__Exercise prompt__. Within the entries below, find the portion that opens with the line containing "Given: Clear the search box with the X icon" and closes with the line containing "Expand the Windows". Retype that portion exactly and only.

__Information provided__.
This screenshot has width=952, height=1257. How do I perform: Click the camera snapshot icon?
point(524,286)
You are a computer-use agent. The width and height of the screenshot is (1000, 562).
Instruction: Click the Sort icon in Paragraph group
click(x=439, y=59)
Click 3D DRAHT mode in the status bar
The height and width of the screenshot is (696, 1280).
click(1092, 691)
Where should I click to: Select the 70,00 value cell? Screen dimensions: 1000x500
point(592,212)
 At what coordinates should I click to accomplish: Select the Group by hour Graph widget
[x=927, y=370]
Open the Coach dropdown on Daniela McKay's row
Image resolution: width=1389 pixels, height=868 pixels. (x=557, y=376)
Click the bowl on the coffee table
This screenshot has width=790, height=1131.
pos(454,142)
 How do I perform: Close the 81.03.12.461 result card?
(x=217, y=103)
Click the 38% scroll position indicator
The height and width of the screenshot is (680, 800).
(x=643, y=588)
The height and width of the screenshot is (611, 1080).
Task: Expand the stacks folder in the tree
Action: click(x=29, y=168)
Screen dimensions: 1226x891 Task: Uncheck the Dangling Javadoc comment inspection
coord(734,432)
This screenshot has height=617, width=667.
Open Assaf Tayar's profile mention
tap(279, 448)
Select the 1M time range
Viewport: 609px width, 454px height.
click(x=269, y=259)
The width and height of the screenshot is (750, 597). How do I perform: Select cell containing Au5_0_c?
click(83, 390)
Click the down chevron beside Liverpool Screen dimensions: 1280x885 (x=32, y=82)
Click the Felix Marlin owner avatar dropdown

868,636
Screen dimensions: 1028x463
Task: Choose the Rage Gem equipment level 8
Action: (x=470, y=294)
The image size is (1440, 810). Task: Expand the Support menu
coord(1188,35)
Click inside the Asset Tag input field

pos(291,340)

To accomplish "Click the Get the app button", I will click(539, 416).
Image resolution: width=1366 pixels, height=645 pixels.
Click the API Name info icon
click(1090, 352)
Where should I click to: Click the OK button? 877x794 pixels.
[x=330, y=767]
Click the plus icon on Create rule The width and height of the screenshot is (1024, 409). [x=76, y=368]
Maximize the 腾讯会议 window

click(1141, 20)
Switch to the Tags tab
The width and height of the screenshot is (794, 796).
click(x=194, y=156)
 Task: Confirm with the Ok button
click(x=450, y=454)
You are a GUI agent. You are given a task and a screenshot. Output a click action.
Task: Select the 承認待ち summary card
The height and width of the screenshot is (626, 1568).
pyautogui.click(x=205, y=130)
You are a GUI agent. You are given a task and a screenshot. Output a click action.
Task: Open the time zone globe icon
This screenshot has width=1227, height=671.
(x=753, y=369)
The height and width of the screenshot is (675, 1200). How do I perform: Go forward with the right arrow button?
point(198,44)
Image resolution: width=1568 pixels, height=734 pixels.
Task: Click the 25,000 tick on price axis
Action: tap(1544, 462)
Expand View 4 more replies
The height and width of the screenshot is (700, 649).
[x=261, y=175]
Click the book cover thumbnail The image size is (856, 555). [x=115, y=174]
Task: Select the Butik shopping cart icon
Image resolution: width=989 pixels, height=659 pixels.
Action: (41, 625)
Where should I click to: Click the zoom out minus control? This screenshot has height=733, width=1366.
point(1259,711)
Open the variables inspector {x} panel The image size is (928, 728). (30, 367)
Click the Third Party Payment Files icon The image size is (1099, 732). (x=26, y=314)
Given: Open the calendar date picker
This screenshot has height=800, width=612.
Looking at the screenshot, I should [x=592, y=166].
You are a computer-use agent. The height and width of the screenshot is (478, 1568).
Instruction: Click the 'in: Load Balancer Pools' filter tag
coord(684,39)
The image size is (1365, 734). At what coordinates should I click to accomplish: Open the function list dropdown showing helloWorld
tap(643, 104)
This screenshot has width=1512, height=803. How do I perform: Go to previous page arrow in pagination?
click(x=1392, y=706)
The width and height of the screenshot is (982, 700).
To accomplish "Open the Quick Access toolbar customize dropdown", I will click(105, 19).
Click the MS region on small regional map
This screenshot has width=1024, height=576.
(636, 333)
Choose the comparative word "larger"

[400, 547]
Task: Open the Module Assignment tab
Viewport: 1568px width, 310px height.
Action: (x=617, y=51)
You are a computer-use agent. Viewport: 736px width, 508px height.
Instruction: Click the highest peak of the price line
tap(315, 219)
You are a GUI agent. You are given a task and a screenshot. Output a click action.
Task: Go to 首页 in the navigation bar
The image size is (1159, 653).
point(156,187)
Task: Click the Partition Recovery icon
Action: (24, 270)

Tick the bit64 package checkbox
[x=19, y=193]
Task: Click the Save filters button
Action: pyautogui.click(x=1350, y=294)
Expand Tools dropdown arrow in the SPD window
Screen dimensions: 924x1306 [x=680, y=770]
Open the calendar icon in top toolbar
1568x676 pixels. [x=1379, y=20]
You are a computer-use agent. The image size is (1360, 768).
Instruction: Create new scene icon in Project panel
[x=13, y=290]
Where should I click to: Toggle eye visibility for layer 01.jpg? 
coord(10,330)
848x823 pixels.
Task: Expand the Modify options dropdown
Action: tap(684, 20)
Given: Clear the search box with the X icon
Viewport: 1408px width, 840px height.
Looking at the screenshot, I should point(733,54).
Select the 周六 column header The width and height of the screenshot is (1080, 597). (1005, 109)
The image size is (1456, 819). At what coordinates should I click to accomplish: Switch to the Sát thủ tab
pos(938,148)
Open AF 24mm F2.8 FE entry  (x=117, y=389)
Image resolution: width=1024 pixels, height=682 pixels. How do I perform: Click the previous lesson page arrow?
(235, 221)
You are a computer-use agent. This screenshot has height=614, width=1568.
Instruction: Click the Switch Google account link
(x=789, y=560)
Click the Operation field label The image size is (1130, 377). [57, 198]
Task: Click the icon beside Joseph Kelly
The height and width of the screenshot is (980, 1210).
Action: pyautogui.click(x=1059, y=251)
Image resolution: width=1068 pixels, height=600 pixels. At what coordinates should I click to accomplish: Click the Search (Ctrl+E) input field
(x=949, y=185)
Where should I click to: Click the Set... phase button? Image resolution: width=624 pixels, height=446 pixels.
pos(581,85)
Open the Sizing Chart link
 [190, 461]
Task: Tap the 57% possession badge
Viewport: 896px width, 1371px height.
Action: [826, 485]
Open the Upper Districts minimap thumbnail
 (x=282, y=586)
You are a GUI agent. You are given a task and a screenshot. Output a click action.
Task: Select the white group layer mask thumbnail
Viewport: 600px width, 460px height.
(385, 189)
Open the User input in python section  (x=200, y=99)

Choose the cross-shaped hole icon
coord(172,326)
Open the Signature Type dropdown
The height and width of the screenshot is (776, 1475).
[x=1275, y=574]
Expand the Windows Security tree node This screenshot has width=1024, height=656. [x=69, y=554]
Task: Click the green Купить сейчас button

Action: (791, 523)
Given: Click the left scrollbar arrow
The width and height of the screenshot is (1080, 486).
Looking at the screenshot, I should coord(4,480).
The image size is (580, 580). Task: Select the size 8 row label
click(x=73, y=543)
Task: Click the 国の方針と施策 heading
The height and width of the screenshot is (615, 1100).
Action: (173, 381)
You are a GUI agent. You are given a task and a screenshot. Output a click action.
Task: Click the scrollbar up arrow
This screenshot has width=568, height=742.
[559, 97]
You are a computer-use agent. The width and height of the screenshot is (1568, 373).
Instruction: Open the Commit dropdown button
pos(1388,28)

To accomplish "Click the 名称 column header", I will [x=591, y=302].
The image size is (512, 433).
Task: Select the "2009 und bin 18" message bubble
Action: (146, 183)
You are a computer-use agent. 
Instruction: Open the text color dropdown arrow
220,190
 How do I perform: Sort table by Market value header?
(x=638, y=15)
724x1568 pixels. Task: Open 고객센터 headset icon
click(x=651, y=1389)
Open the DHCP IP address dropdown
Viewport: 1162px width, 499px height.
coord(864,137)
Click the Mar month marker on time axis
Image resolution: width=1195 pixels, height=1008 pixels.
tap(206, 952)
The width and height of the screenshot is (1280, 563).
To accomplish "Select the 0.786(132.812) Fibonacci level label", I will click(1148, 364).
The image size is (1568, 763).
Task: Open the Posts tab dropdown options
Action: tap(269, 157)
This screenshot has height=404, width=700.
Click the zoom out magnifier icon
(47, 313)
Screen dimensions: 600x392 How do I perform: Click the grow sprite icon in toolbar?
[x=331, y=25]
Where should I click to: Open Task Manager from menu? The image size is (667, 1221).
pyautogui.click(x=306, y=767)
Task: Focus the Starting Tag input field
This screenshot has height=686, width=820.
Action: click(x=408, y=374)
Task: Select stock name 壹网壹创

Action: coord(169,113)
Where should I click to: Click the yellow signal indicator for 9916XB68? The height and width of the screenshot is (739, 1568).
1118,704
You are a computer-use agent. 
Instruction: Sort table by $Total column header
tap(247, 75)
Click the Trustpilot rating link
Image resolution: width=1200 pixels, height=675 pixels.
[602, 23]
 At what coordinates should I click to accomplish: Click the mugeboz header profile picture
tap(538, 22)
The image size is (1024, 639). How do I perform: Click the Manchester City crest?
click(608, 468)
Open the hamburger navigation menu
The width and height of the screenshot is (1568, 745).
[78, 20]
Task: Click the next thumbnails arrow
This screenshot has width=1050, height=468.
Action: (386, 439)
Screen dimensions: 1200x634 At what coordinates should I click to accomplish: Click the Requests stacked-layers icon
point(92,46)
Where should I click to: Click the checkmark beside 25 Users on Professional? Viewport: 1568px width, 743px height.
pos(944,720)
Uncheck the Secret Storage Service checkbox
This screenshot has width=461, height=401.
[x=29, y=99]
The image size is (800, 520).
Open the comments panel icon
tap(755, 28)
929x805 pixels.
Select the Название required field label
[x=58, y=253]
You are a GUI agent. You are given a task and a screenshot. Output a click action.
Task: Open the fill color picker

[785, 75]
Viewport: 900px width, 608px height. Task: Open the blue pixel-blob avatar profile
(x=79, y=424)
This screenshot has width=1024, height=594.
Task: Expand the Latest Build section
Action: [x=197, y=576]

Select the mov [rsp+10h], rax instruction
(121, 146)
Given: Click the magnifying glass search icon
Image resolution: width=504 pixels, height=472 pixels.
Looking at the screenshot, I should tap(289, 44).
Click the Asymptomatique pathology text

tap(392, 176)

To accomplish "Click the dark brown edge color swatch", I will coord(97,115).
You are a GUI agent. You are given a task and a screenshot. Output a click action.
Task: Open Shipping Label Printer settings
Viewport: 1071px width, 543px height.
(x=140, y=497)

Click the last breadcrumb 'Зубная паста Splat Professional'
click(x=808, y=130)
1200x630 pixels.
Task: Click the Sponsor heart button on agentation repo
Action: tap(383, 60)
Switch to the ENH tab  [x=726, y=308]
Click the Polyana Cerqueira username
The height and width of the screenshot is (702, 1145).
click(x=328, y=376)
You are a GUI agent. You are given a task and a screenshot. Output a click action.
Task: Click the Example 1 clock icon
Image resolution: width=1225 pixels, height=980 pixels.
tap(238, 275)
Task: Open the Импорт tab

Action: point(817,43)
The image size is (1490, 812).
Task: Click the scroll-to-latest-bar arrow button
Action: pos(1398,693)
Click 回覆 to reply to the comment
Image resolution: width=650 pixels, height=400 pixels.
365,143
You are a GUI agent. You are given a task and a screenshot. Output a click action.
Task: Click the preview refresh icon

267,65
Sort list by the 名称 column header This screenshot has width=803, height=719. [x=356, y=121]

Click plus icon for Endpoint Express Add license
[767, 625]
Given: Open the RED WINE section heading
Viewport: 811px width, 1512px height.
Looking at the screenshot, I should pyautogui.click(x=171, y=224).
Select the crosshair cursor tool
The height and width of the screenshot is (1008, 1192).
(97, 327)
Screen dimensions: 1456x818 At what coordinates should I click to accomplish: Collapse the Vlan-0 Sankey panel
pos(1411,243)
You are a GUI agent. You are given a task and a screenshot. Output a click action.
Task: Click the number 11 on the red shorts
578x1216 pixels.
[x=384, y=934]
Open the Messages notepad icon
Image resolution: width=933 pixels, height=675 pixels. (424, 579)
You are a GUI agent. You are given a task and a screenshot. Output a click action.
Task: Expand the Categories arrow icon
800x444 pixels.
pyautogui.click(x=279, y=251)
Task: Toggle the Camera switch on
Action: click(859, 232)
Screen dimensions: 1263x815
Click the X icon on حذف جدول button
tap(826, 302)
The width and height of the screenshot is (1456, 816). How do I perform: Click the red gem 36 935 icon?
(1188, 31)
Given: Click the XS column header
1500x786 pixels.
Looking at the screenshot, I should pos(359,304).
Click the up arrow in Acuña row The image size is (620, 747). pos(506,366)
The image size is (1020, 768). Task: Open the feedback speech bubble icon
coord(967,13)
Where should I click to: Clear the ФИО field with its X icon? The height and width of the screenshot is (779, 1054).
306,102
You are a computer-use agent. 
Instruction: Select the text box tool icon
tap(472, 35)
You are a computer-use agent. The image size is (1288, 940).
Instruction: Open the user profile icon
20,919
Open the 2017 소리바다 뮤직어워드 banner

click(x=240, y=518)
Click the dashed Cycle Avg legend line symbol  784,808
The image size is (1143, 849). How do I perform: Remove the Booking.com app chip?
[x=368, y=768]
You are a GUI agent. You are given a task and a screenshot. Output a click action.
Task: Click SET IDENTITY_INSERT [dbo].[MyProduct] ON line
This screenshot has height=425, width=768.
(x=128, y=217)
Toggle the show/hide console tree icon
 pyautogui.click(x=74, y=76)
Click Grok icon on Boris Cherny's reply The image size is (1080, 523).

__Result of the task__.
Given: Clear the search box with the X icon
Viewport: 1408px width, 840px height.
Looking at the screenshot, I should point(733,54).
Select the 周六 column header The width and height of the screenshot is (1080, 597). (1005, 109)
The image size is (1456, 819). At what coordinates should I click to accomplish: Switch to the Sát thủ tab
pos(938,148)
Open AF 24mm F2.8 FE entry  (x=117, y=389)
Image resolution: width=1024 pixels, height=682 pixels. How do I perform: Click the previous lesson page arrow?
(235, 221)
You are a computer-use agent. This screenshot has height=614, width=1568.
Instruction: Click the Switch Google account link
(x=789, y=560)
Click the Operation field label The image size is (1130, 377). [57, 198]
Task: Click the icon beside Joseph Kelly
The height and width of the screenshot is (980, 1210).
Action: pyautogui.click(x=1059, y=251)
Image resolution: width=1068 pixels, height=600 pixels. At what coordinates should I click to accomplish: Click the Search (Ctrl+E) input field
(x=949, y=185)
Where should I click to: Click the Set... phase button? Image resolution: width=624 pixels, height=446 pixels.
pos(581,85)
Open the Sizing Chart link
 [190, 461]
Task: Tap the 57% possession badge
Viewport: 896px width, 1371px height.
Action: [826, 485]
Open the Upper Districts minimap thumbnail
 (x=282, y=586)
You are a GUI agent. You are given a task and a screenshot. Output a click action.
Task: Select the white group layer mask thumbnail
Viewport: 600px width, 460px height.
(385, 189)
Open the User input in python section  (x=200, y=99)

Choose the cross-shaped hole icon
coord(172,326)
Open the Signature Type dropdown
The height and width of the screenshot is (776, 1475).
[x=1275, y=574]
Expand the Windows Security tree node This screenshot has width=1024, height=656. [x=69, y=554]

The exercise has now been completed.